(begin)

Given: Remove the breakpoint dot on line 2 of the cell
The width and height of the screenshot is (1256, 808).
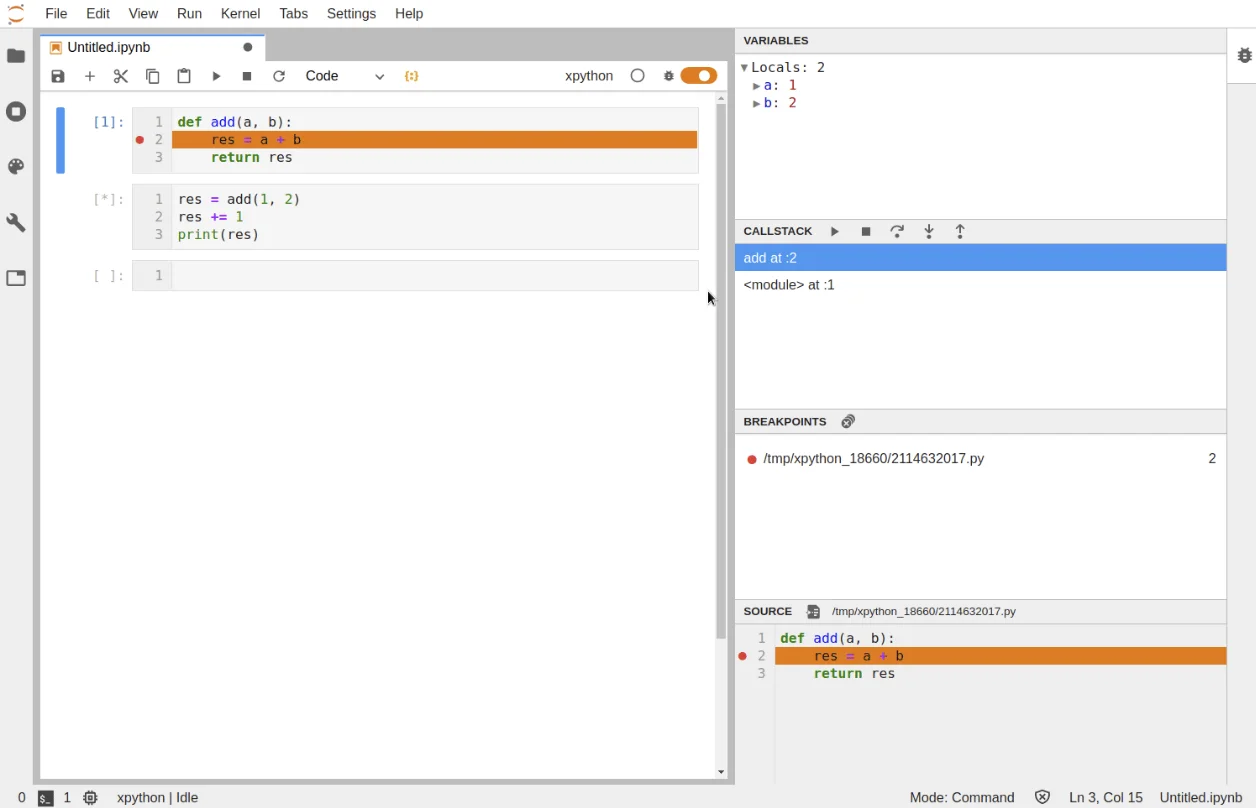Looking at the screenshot, I should point(140,140).
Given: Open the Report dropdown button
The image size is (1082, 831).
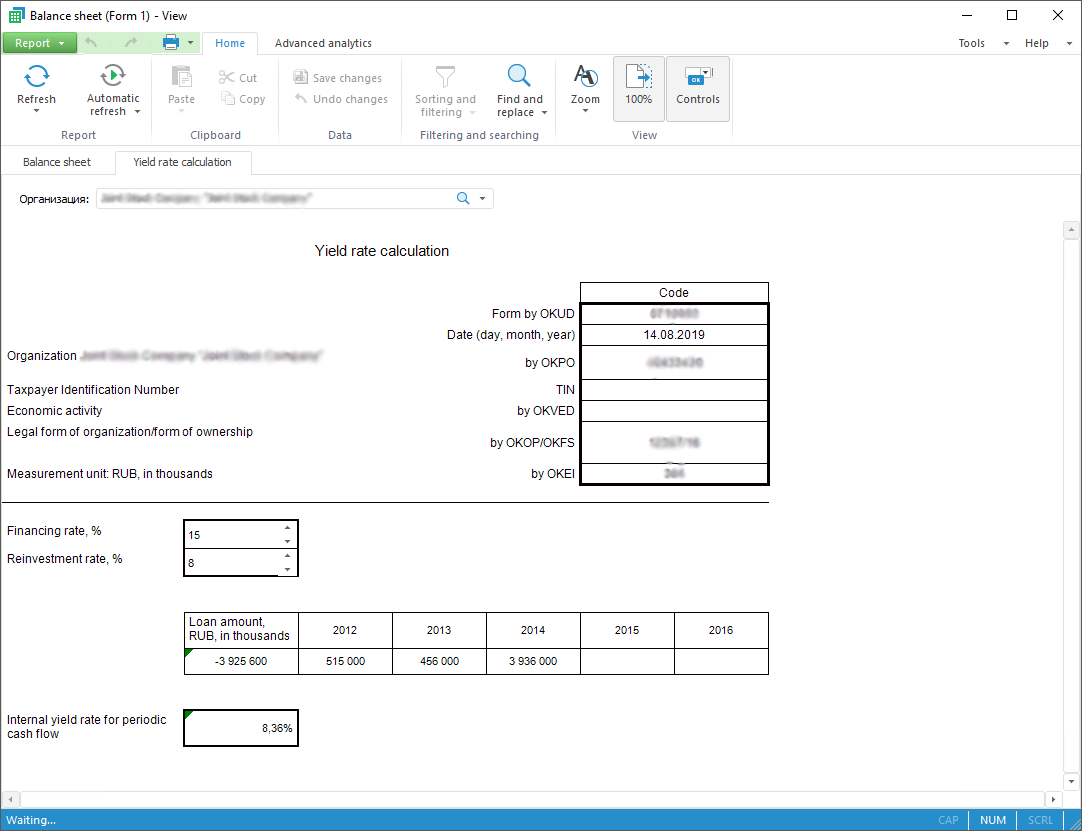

(end)

WHAT THE EXERCISE ASKS: Write out all the records above again, swapping "Report" for "Settings" and leaving everything else unchanged. Leave the pictures out of your answer.

TASK ANSWER:
Given: Remove the breakpoint dot on line 2 of the cell
The width and height of the screenshot is (1256, 808).
Looking at the screenshot, I should point(140,140).
Given: Open the Settings dropdown button
The image size is (1082, 831).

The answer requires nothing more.